Regarding the the ecu_id_reverse, I assumed that we already have too much global variables so i wonder if that's a good idea. Thanks again, really appreciate it.

togoright commented 1 year ago

Wow, you are very fast 👍

I'm not a programmer either, I only do it as a hobby.

swbouman commented 1 year ago

I installed the XG version, uptime is 32 min, free mem: 16632 bytes-- with 7 inverters, reset counter is 3.

I keep you posted.

patience4711 commented 1 year ago

@togoright yes, maybe too fast. I commented out my polling function and replaced it with yours. What happens now is that at every healtcheck the ping to the zigbee (and other communication) fails. Meaning that the coordinator will be restarted. When i disable the autopolling this doesn't happen. I can poll via the console and do healtchecks as much as i like, the coordinator remains up. If the problem has something to do with your polling code, the problem should also occure when manually polling, one should think. When i reverse the polling methods back, this behaviour is gone. I tried some other things, changed the reset pin for instance, made the reset permanently high, nothing helped. this is really driving me nuts. The healthcheck is once in 10 minutes. When autopolling i can do healthchecks in between, all oke but when the sceduled healthcheck takes place, it goes wrong.
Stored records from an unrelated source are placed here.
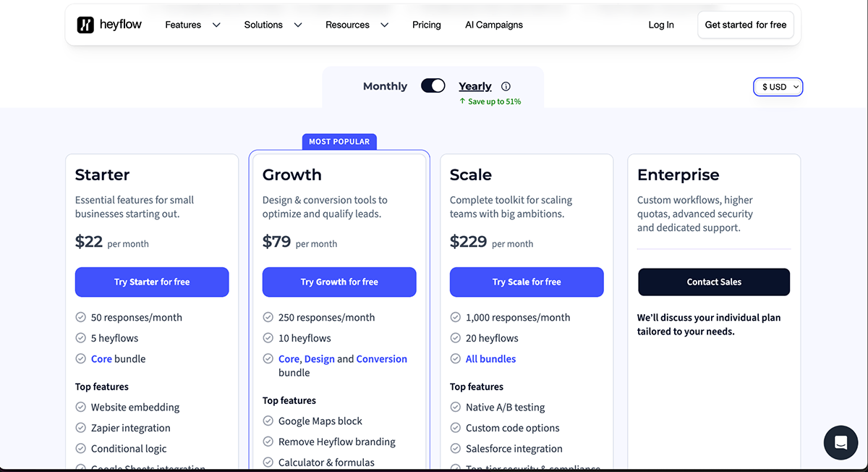Image resolution: width=868 pixels, height=472 pixels.
Task: Expand the Solutions menu
Action: coord(273,25)
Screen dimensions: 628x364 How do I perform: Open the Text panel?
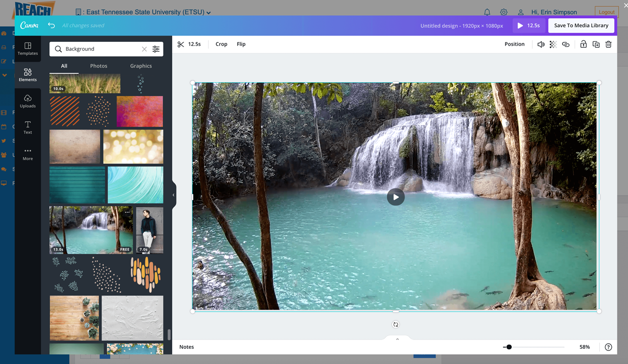[27, 128]
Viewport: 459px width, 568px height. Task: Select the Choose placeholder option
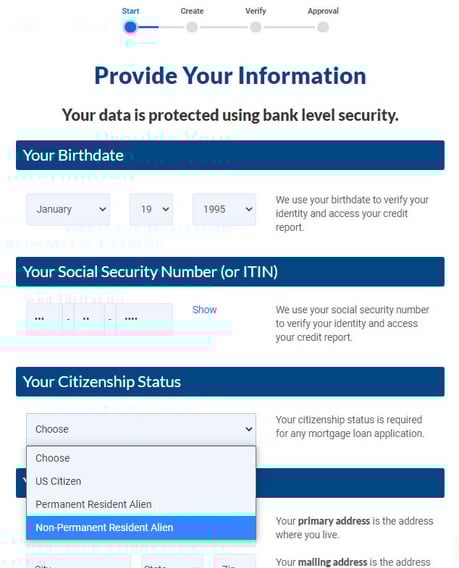click(141, 458)
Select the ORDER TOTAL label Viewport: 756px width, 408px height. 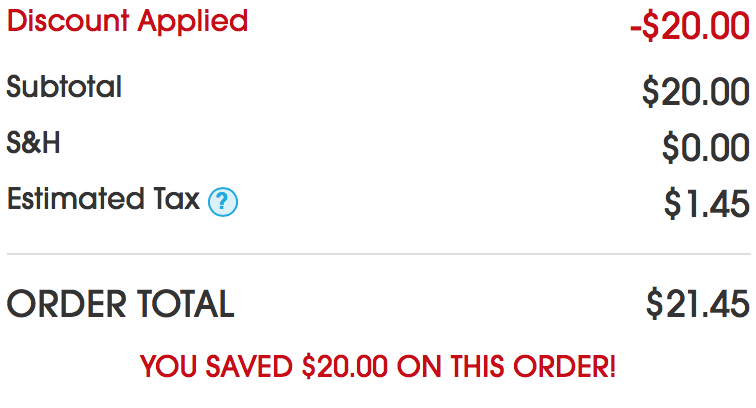[x=121, y=304]
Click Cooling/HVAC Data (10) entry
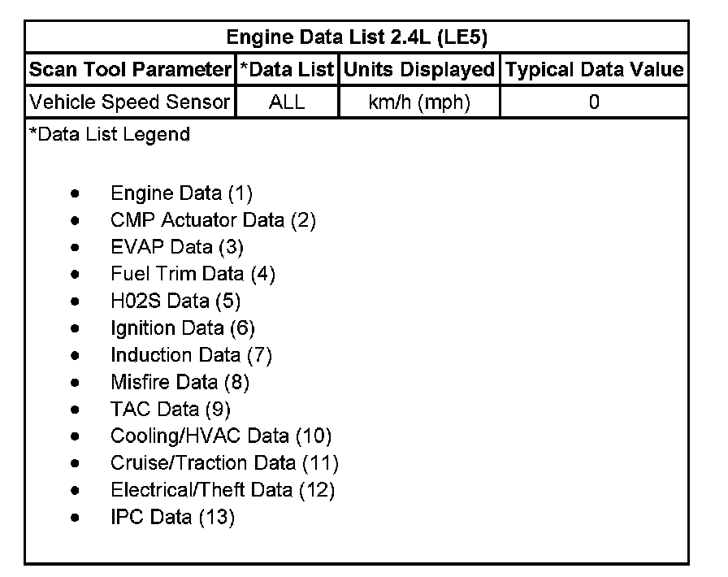The image size is (728, 577). click(221, 436)
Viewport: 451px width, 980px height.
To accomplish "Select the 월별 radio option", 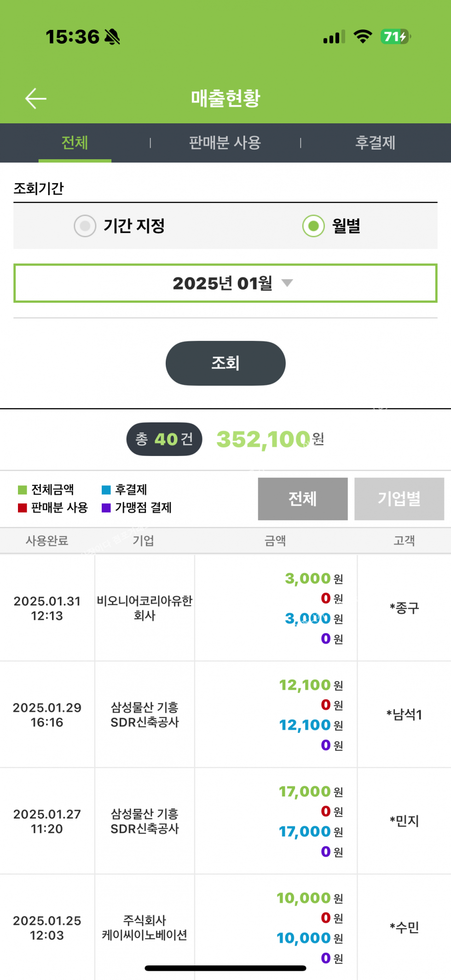I will click(313, 226).
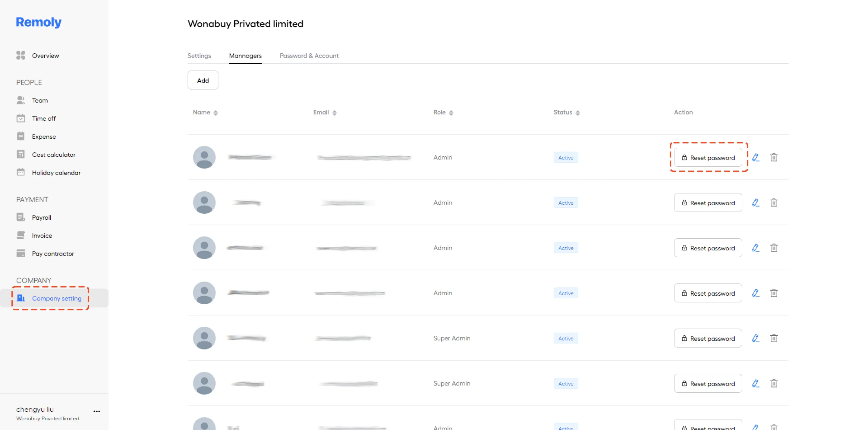Delete the last Super Admin via trash icon
The width and height of the screenshot is (868, 430).
click(774, 383)
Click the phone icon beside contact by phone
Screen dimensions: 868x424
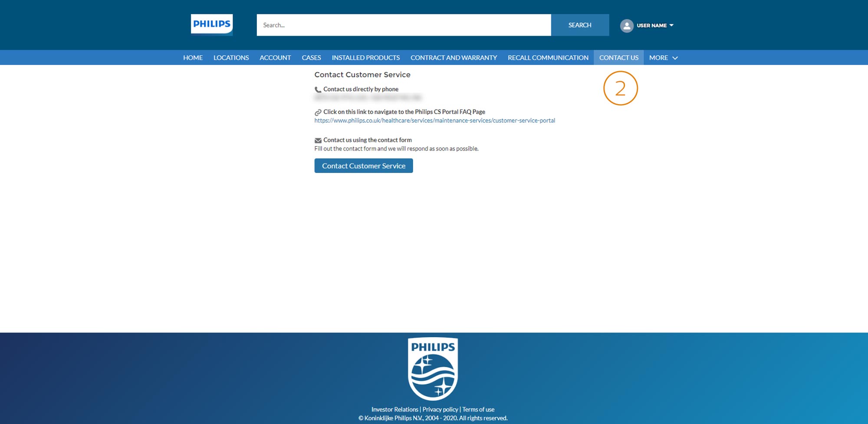tap(318, 90)
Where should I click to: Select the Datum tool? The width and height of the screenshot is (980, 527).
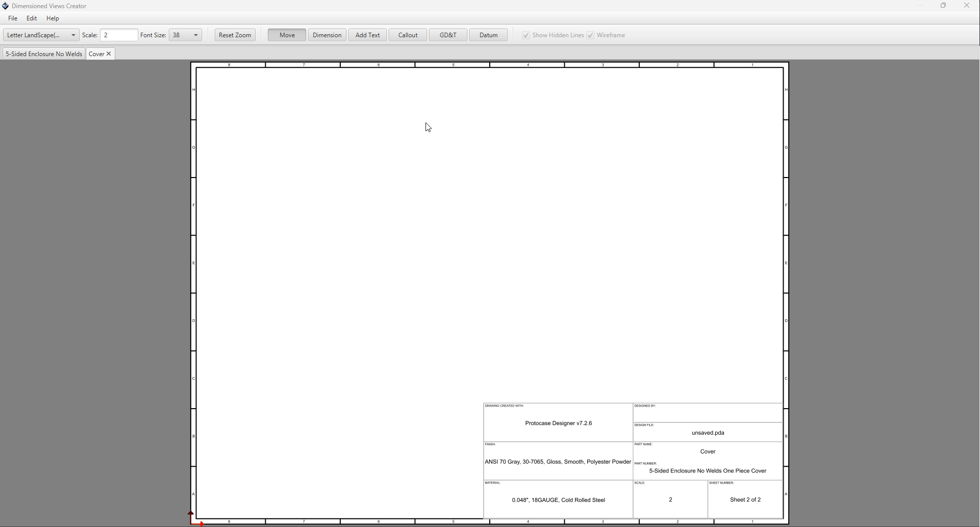tap(488, 35)
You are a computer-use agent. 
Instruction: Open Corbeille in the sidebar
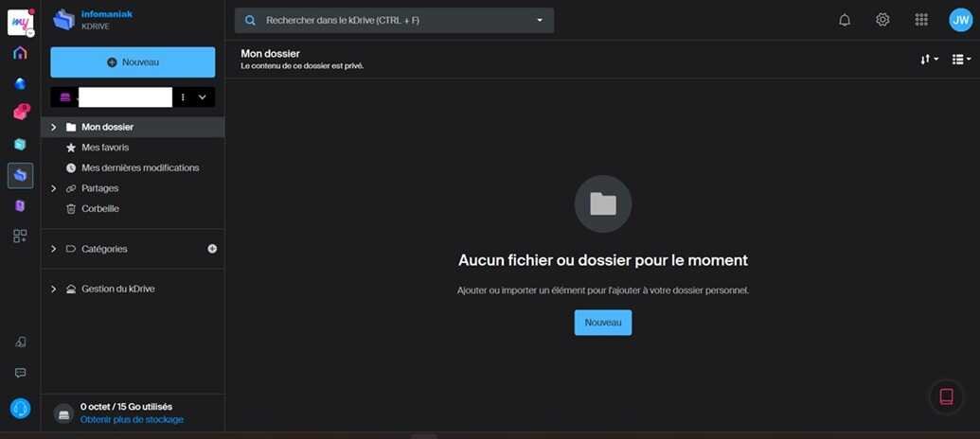point(100,208)
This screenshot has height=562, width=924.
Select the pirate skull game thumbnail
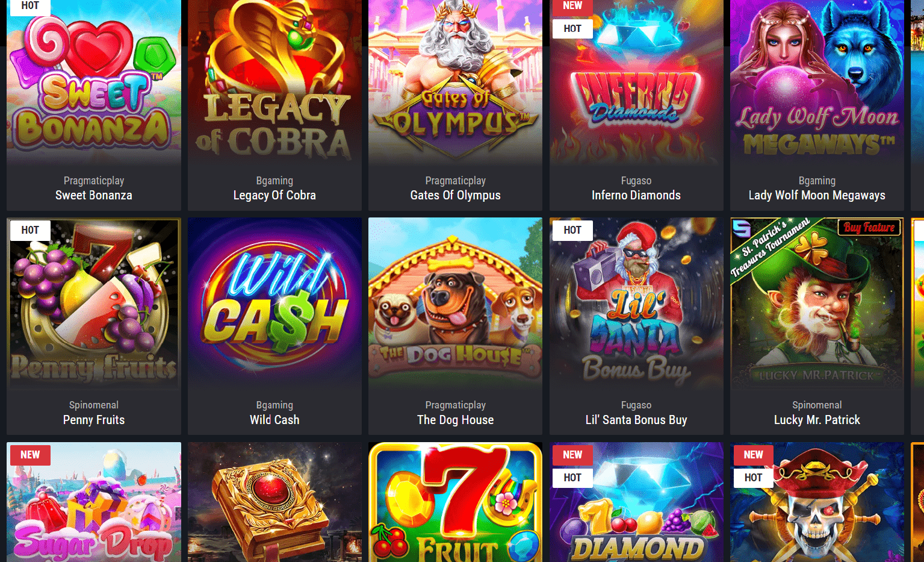point(817,502)
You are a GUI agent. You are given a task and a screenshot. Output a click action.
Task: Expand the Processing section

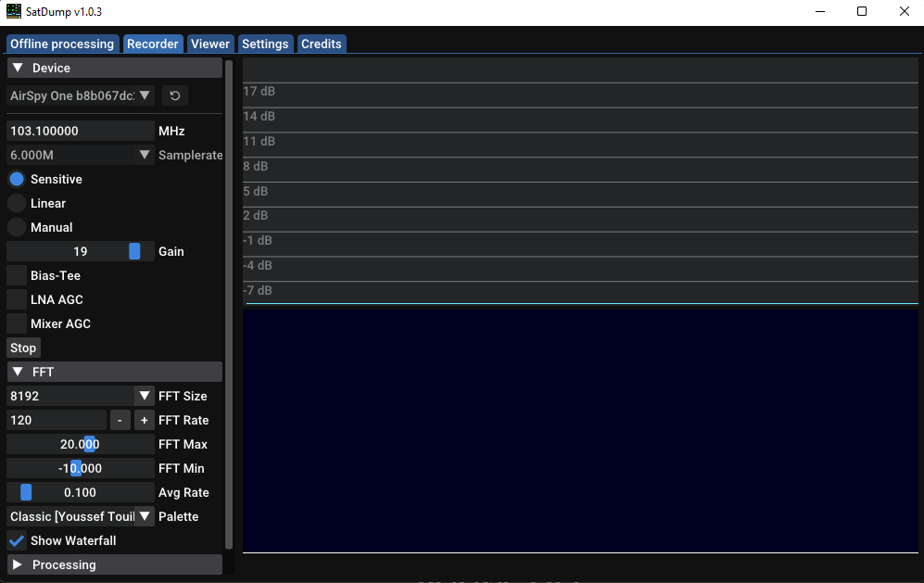(16, 564)
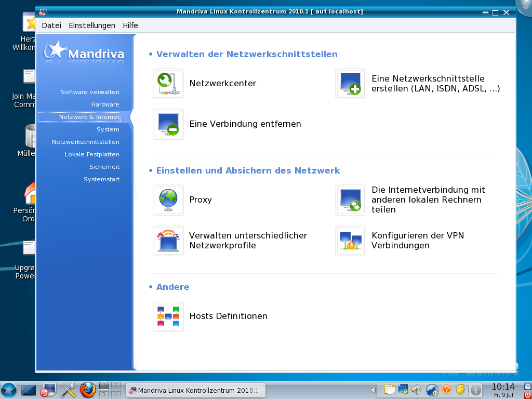Screen dimensions: 532x399
Task: Click the create network interface icon
Action: coord(351,84)
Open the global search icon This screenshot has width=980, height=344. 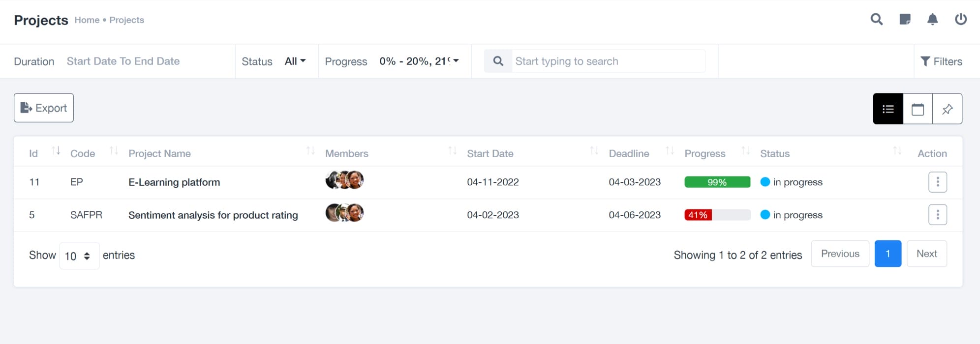pos(876,19)
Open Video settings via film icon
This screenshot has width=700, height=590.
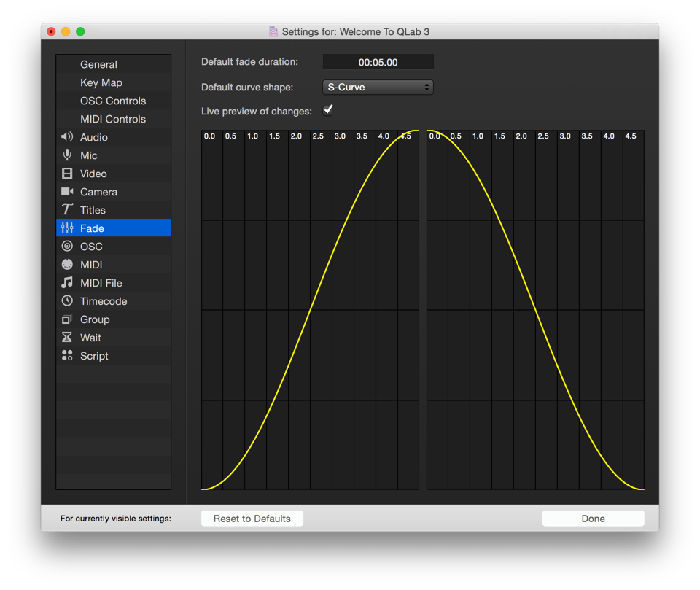67,174
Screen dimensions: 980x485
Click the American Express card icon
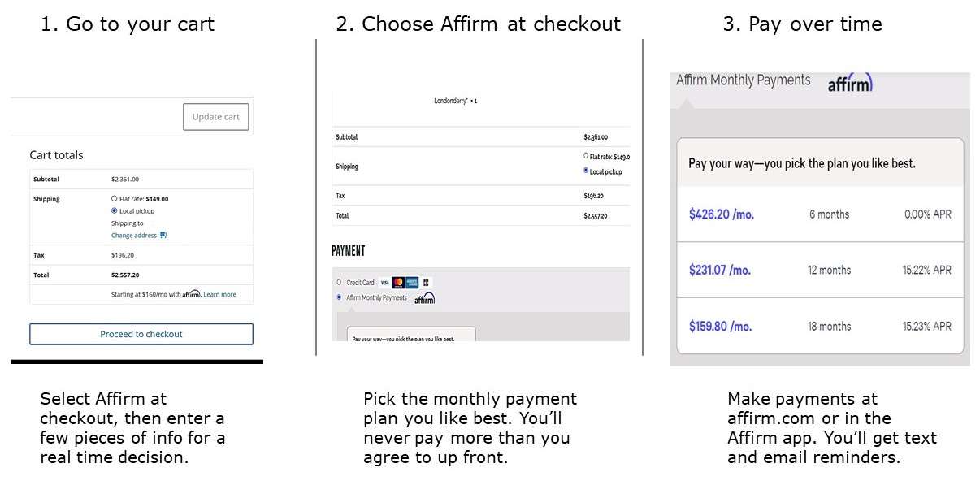tap(412, 283)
In short, after some other tests the situation with your code is this:

So what I did is skipping the automatic healthcheck and set a flag for the healtcheck when the length of a poll answer is 0. This worked but that is not a real solution.

The reason i am telling you this is that maybe you encountered also some strange behaviour while implementing your code.

patience4711 commented 1 year ago

After a lot of headbanging i figured that with autopolling/healtcheck they coincided. This is not the case when we do this manually. Could that have something to do with it? But why not with the original polling code? Anyway, the healthcheck was every 10 minutes and now 12 minutes. Problem seems gone.

Even better, if your code helps, we don't need the healthcheck anymore.

joffito commented 1 year ago

with 12 min for healtcheck wouldn't polling and health check collide again after 5 'rounds'? better use something odd. but you're probably on the right track! there ought to be a pause between both operations that give the zigbee module enough time to process. question is how long that pause needs to be.

patience4711 commented 1 year ago

Yeah, maybe better no automatic healtcheck at all but put a flag up when a polling answer == 0, this indicates that the coordinator may be down. thanks for thinking along.

togoright commented 1 year ago

@togoright yes, maybe too fast. ...

I'm surprised it causes you such problems. Before I wrote the post, to be on the safe side, I downloaded an up-to-date copy of the project and made the changes described. I also made the pollres adjustable, added my format for MQTT and set the refresh time of the info page to 2000ms (otherwise it is reloaded every 100ms for me, which often leads to reboots). I tested this version with my inverter for two days without any problems. Unfortunately I can't make this version available to you, but I will make the changes again, compile it and post it here with the source code. At the same time, I will also flash the version for myself. I don't have much time at the moment, so it will probably take a while.

patience4711 commented 1 year ago

That's oke, you have done your job thoroughly. Now the healtcheck has 2 minutes offset relative to the polling. Problem seems solved so you don't have to take any trouble.

BTW today i refreshed all the files of the project. F.i. the infopage retrieves only once ( onload ) the time.

The first reports on the implementation of your code are positive, great! If on a longer term the crashes stay away we can skip the healthcheck.

Thanks again for this usefull contribution.